▸ **Given problem**
Reproduce the passage of the Kenan & Kel interview between "What are some" and "It was amazing.", inclusive.

Kenan: It was the genuine friendship that we had. It’s the same way when I watched Friends now. I look back at Friends, and it’s like they look so comfortable and so natural with each other. It was like they were destined to do that show. And it was so natural for us. It didn’t seem like we were trying or making an effort to be there and do it. It was a pleasure to work on the show. I think that’s what really comes across the screen of how much fun we had together. When I watch the episodes I barely remember that hair cut, but I remember how silly we were when we’re going back and forth with each other. There were good times.

Kel: Kenan & Kel reminds me of I Love Lucy. You could turn on I Love Lucy right now and those stories were years ago, but they still hold up; they’re still funny. Like the orange soda thing, I didn’t know that it would blow up like it did. Dan wrote it, and it just said ‘Who loves orange soda? I do, I do,' but they allowed us to ad-lib and improv. So I threw a little sing-songy on it, and it just took off. I think right there we saw the magic of the show. The stories that we had, the friendship of Kenan and Kel, it was just a fun story. If I’m flipping channels and see it, I have to stop and watch it and laugh.

What are some of your greatest memories on or off screen during the show?

Kenan: It’s a mixture. There’s obviously work memories where we are laughing so hard that we can’t get through certain takes. We were just having fun. Kel would make me laugh and then I would try to make him laugh. And that’s how we would spend the day. Also, outside of work, hanging out in the same apartment complex, at nights doing laundry, walking back, throwing up because of the smell of the sprinklers and memories like that. I smelled those sprinklers [outside of the set] and puked in front of everybody, and all Kel did was laugh at me. It was amazing.

Kel: There are so many great episodes. A lot of our episodes were directed by child stars who were adult at that time – Kim Fields, Freeman, Malcolm-Jamal Warner. So that was cool for us as well. I remember we had a ton of great celebrity guests that would come on to the show. One of my favorite episodes is where I got to rap on the show. I rapped about orange soda, but that was pretty cool. But there were so many memorable moments. One of the most memorable moments was in the pilot when Kenan and I were excited about him getting a new car because he just got his driver’s license. We were sitting there on the couch trying to imagine what would happen with us in this new car. It was just this crazy moment of us hitting the horn, talking to girls, rolling down the window. Every time we shot it, it was different every time because we were just improving and ad-libbing. The thanksgiving episodes were pretty fun. I got to run around with a turkey because my hand got stuck in the turkey.

Is there something that people actually don’t know about the show or your characters?

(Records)
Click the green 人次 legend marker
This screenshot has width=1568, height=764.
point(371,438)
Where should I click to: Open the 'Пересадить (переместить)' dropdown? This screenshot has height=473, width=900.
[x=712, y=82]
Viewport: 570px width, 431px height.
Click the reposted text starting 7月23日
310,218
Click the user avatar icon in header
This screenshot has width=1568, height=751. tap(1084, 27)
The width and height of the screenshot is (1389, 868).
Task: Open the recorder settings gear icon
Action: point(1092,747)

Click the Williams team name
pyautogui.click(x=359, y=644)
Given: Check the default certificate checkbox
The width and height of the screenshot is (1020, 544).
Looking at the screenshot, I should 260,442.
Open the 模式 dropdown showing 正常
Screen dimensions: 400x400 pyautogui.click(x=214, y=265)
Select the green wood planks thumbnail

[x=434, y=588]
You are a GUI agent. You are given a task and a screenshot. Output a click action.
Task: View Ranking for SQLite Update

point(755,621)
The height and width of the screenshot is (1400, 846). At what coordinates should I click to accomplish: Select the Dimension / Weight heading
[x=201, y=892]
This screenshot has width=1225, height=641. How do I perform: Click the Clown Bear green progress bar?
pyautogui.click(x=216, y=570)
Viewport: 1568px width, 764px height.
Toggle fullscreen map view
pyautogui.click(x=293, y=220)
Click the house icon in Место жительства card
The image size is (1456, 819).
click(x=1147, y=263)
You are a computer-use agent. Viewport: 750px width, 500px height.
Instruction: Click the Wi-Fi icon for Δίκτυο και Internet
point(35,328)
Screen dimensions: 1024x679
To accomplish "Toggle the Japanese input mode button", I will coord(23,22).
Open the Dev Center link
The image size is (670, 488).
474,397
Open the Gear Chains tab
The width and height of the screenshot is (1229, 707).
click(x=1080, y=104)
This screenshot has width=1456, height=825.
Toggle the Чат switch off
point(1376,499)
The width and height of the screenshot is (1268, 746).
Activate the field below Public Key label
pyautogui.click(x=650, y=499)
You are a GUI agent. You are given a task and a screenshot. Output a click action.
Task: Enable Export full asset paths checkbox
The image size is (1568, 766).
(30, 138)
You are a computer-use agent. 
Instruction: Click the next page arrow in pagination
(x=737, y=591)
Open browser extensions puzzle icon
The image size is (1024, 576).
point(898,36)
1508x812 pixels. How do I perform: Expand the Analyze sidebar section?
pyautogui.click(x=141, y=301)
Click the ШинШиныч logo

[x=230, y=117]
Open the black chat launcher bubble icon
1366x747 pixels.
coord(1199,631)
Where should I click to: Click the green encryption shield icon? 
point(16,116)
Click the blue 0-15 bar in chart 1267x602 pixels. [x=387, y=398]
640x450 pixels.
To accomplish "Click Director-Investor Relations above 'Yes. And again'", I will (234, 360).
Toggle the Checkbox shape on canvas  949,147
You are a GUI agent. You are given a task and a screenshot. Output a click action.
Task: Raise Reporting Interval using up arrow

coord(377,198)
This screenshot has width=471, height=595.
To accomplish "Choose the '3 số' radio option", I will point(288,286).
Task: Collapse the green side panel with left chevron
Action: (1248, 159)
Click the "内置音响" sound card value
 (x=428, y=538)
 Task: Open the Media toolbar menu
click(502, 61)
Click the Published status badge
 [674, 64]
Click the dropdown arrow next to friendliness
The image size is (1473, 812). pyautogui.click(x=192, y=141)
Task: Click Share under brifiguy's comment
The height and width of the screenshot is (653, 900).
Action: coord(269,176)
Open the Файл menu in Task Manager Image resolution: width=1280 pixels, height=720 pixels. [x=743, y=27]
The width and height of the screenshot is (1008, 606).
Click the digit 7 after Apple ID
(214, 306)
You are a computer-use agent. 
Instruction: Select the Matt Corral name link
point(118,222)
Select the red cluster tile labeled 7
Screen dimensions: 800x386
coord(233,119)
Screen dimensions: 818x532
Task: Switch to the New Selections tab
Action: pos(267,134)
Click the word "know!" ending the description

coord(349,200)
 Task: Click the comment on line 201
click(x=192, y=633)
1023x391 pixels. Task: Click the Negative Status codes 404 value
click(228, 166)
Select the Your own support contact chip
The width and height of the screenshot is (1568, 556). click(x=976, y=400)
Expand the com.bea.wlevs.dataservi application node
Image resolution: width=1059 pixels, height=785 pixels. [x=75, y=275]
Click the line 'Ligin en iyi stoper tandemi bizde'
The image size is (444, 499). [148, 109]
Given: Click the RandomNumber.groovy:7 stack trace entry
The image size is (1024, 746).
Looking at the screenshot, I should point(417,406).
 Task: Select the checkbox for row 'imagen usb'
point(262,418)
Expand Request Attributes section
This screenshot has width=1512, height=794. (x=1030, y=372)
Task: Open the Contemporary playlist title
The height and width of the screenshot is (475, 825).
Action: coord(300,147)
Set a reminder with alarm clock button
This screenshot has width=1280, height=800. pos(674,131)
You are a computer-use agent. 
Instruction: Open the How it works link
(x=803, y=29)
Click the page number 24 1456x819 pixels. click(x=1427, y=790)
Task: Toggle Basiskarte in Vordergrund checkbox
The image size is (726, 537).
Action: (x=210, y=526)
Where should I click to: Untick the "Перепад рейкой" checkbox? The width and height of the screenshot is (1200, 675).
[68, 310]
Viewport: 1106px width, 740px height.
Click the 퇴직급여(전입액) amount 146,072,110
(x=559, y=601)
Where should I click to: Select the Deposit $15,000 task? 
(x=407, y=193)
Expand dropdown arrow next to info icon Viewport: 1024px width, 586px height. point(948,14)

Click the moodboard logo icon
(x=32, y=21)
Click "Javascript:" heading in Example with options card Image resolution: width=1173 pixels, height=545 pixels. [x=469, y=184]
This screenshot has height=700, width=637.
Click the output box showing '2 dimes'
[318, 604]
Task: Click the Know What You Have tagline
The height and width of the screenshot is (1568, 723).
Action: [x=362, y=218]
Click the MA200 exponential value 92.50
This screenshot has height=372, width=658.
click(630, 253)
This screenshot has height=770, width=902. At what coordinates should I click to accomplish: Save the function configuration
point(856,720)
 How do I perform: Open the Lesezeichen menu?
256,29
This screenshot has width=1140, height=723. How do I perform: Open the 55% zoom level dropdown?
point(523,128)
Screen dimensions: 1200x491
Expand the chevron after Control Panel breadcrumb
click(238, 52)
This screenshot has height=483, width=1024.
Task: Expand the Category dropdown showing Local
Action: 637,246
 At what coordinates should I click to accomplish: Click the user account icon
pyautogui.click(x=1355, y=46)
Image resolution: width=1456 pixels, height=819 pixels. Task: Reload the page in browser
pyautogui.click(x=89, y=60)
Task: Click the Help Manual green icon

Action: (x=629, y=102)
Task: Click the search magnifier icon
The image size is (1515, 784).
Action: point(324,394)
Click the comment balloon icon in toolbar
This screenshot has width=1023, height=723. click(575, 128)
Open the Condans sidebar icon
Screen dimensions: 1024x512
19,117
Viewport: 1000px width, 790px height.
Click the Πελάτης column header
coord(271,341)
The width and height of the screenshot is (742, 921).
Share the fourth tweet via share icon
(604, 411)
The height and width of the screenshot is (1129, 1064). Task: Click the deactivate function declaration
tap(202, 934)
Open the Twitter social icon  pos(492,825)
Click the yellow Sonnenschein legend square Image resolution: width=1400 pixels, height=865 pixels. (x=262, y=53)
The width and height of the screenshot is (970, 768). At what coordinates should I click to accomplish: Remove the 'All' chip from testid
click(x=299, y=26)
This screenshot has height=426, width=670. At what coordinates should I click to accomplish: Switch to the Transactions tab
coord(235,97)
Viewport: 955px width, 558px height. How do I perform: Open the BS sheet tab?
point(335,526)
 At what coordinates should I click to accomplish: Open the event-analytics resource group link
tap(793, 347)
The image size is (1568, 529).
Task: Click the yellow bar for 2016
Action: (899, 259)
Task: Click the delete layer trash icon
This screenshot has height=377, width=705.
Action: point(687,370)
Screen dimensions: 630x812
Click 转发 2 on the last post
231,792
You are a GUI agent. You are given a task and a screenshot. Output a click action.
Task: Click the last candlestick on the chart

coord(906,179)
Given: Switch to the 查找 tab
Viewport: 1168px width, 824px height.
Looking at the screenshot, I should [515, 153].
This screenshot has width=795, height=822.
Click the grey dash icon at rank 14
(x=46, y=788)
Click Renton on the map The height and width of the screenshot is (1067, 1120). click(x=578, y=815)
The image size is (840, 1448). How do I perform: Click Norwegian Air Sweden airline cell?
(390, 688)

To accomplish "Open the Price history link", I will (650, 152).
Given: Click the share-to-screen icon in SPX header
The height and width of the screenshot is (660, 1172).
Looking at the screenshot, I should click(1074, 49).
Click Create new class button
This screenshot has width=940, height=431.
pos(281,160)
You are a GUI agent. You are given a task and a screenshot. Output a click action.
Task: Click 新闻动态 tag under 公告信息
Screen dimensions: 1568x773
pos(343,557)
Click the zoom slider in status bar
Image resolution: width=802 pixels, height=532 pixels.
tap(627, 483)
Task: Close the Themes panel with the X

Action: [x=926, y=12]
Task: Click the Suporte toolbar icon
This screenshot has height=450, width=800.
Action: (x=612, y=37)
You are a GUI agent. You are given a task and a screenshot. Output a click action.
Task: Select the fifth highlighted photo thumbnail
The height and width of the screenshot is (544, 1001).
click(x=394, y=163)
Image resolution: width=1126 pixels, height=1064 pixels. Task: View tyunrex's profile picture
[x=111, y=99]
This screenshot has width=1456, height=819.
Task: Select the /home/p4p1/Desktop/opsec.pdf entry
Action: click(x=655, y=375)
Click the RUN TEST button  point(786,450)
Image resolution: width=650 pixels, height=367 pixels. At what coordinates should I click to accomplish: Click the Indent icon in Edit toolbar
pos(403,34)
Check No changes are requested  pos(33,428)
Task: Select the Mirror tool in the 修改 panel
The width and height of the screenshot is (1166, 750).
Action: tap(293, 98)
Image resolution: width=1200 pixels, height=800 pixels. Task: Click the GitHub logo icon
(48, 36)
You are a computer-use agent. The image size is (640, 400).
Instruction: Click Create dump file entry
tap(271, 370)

▸ **Exercise answer**
What are some of your greatest memories on or off screen during the show?

Kenan: It’s a mixture. There’s obviously work memories where we are laughing so hard that we can’t get through certain takes. We were just having fun. Kel would make me laugh and then I would try to make him laugh. And that’s how we would spend the day. Also, outside of work, hanging out in the same apartment complex, at nights doing laundry, walking back, throwing up because of the smell of the sprinklers and memories like that. I smelled those sprinklers [outside of the set] and puked in front of everybody, and all Kel did was laugh at me. It was amazing.